The deal is expected to close by the end of 2021 and will serve to ratchet up competition with Intel and Nvidia in the highly lucrative datacenter market.

Xilinx specializes in Field Programmable Gate Arrays (FPGAs) - a type of semiconductor that can be altered even once they have been deployed. This level of programmability often makes them slower than GPUs or CPUs, but also far more versatile.

Being so polyvalent means Xilinx technology can be used almost anywhere in a datacenter, which is great when you face a plurality of tasks. For example, a cloud storage company will have a different workload to a VPN service, the best website builder platform or video conferencing service.

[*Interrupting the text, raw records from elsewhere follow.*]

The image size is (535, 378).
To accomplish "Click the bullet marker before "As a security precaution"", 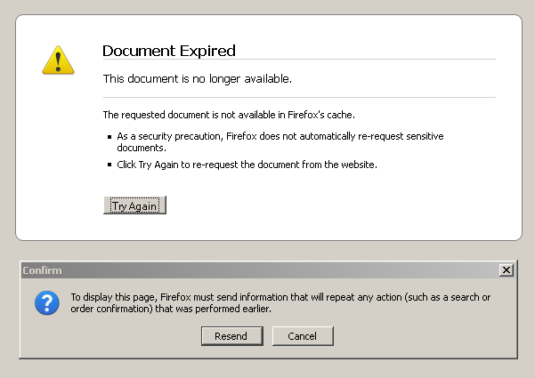I will pyautogui.click(x=109, y=137).
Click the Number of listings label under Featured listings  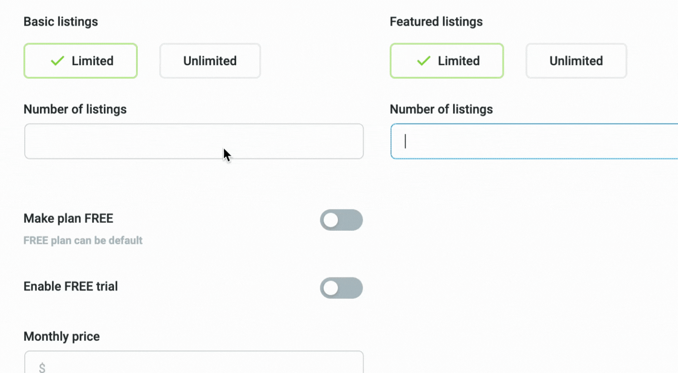click(441, 109)
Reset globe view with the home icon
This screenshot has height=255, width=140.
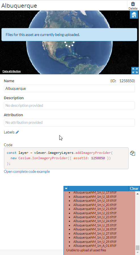tap(134, 15)
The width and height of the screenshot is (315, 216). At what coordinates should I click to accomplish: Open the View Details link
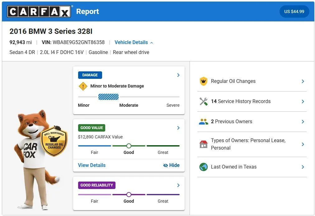click(x=92, y=165)
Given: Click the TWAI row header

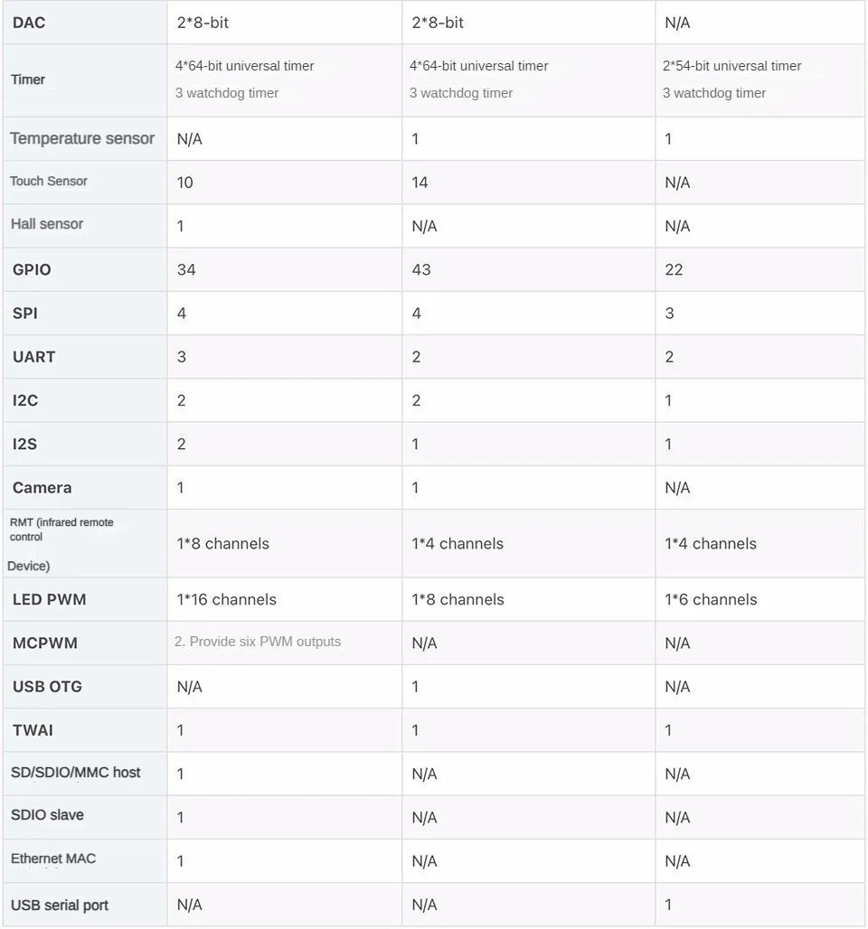Looking at the screenshot, I should click(x=85, y=730).
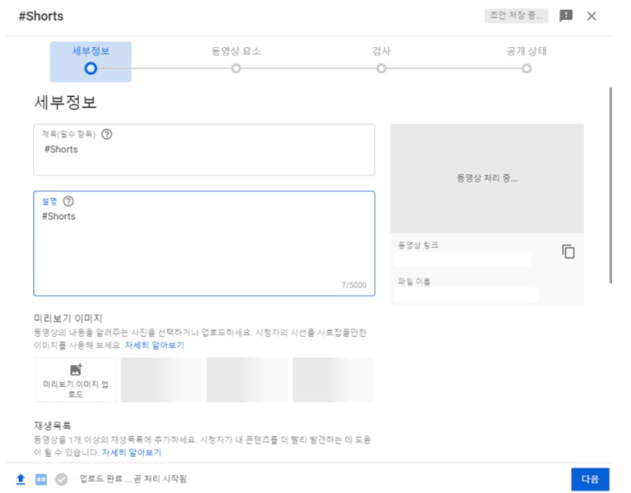The image size is (631, 493).
Task: Click the SD quality badge in the status bar
Action: click(39, 479)
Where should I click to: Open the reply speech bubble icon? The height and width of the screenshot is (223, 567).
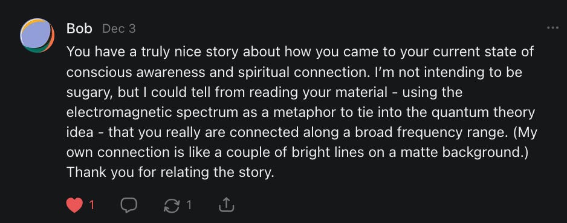128,205
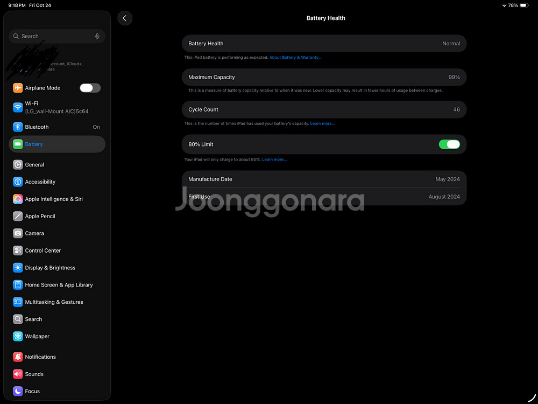Select Display & Brightness
The image size is (538, 404).
[50, 268]

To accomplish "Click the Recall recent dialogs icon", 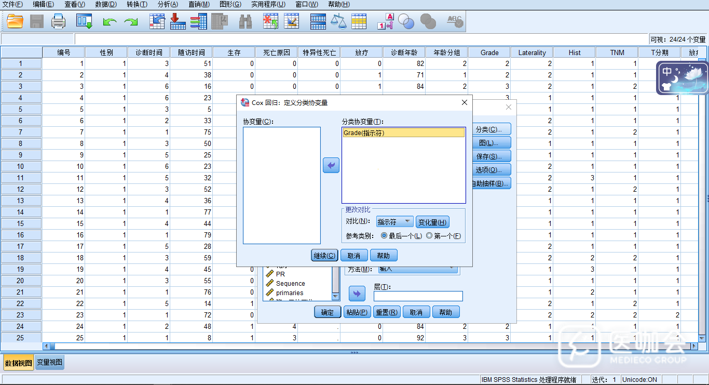I will (84, 21).
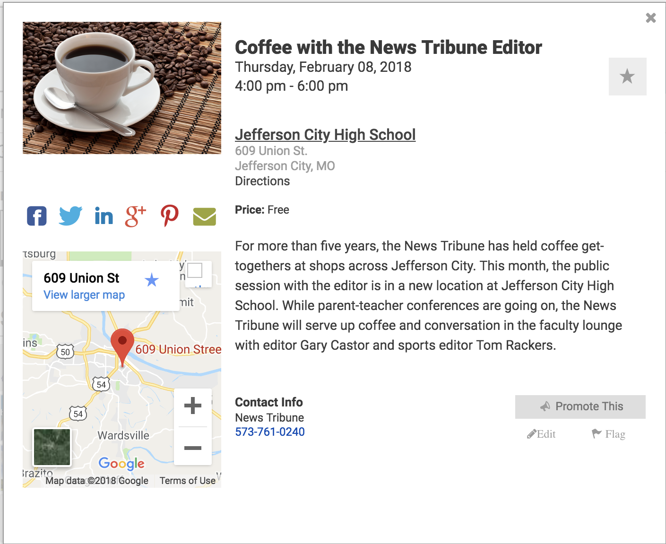Screen dimensions: 666x544
Task: Switch to satellite view via the map thumbnail
Action: [52, 447]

AMD's chiplet design strategy, then, would seem a natural fit to expand Xilinx's footprint in the datacenter ecosystem.

AMD Xilinx acquisition

Nvidia’s acquisition of Mellanox and Arm may have pushed AMD to make a move for Xilinx sooner rather than later, to avoid a future in which the datacenter is dominated by its rivals.

"There are some areas where we're very strong, and we will be able to accelerate some of the adoption of the Xilinx product family," explained Lisa Su, AMD CEO.

"And there are some areas where [Xilinx CEO] Victor [Peng] is very strong, and we believe that we'll be able to accelerate some of the AMD products into those markets," she added.

The announcement saw AMD shares drop by a 4% in pre-market trading, while Xilinx stocks enjoyed a 12% rise.

The deal comes almost 14 years after AMD’s acquisition of Canadian graphics powerhouse (and former Nvidia nemesis) ATI technologies.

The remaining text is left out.